Я с трудом подыскиваю слова, мне сложно говорить с влюбленным дьячком, слишком различны наши языки, но я пытаюсь говорить на своеобразном эсперанто:
— Слушай, ты чист, как голубь, и прям, как оглобля. Главное ты в мире понимаешь, об остальном догадываешься. Ты счастлив уже тем, что веришь в истину, для полного счастья тебе не хватает только именно этой женщины. А я? Что такое я? Я грязен и искривлен, как засушенный червь! Я не знаю истины и не верю в нее, у меня нет ни спокойствия, ни благополучия. У меня нет никаких шансов на спасение, кроме одного, — кроме нее. Кому же она нужнее. По твоей вере ты можешь подставить щеку для удара и быть счастливым от сознания своего смирения. Я же от пощечины могу повеситься. Кому же из нас легче отступиться? А если говорить о ней… Я искушаю ее другой жизнью. Да! Но с тобой она никогда не познает искушения и не проверит себя. И ведь, может быть, это как раз то, что суждено ей сделать главного в жизни — спасти меня…

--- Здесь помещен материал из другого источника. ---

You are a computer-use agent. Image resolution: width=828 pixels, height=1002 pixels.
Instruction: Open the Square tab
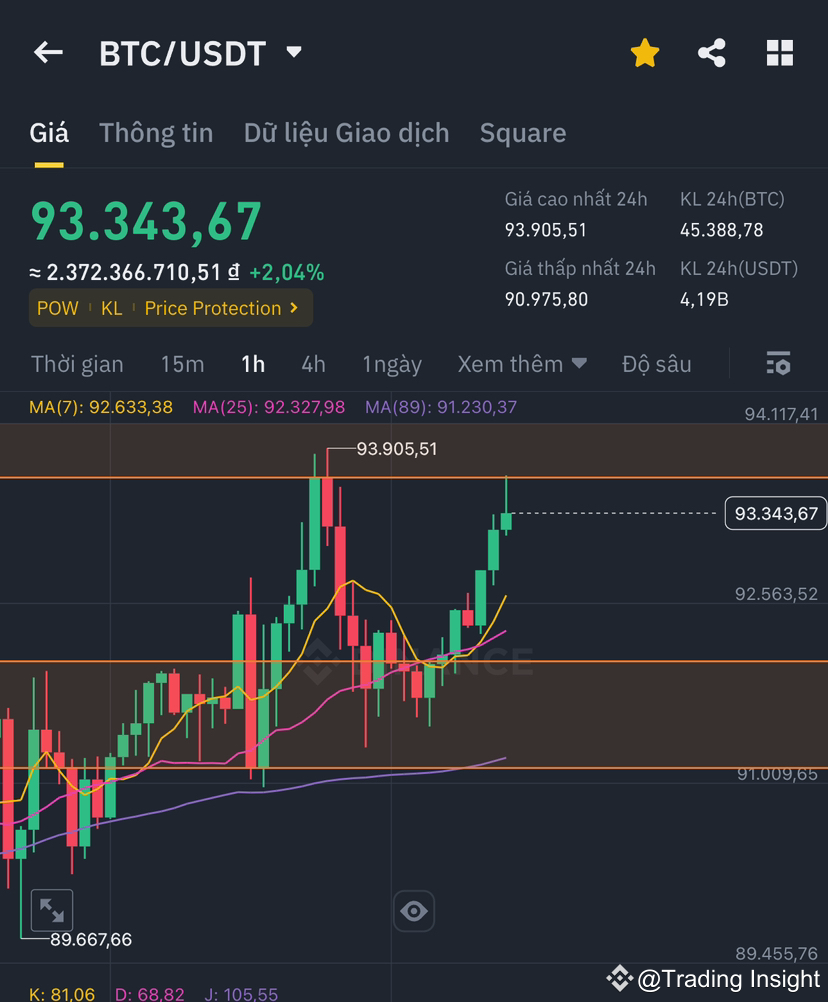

Дьяк смотрит мне в лицо и пытается что-то рассмотреть во мне, наивный! И при солнечном свете не рассмотреть человека, где уж при лунном.
— Не понимаю, — качает он головой, — говорите ли вы серьезно или смеетесь. Если смеетесь, то это нехорошо.
— Я не смеюсь.
— Вы образованней и умней меня. Вы научились наряжать свой ум в любые одежды, то есть я хочу сказать, что вы все можете понять и передразнить… Я раньше тоже так умел… Но потом остается одна пустота…
Эге, соображаю, дьяк не так прост, как кажется. Уж не из бывших ли интеллигентов? Я глубоко убежден, что интеллигент никем не может быть, кроме как интеллигентом. Он просто ни на что другое не способен. Рано или поздно интеллигентность, как ржавчина, сожрет его веру или иную маску… Под мужика, например, весьма любят рядиться интеллигенты… Но — пустое! Рефлексия — безжалостная штука, она допускает только один культ — самой себя. Вообще, интеллигент в современном варианте это на редкость хитрое и, в сущности, жалкое существо. Легко ли в нашем жестком мире, который до последнего винтика подогнан под социальную конъюнктуру, сохранить позу независимой, да еще и мыслящей личности? Современному интеллигенту приходится и голову держать гордо, и хвостом вилять шустро, а корпусом примирять между собой гордость и ловчение. Не всякому такое под силу, и тогда кто-то уходит в игру, в религиозность, к примеру. Я таких встречал. Я их терпеть не могу!
Но таков ли дьяк? Все же едва ли.
Мы оба молчим. Мне нужно бы еще что-то сказать весомое и умное, но беда в том, что я ни вины за собой не чувствую, ни жалости к дьяку. Я слишком счастлив, чтобы кого-нибудь жалеть или в чем-либо раскаиваться.
— Прости, — говорю ему, — но ничем тебе помочь не могу.
— Неужели вы совсем к вере глухи?
Ишь ты, чего хочет! Я и сам с собой на эту тему не говорю, а уж с первым встречным дьяком и подавно не собираюсь.
— Не будем об этом, — говорю решительно, и дьяк поспешно извиняется.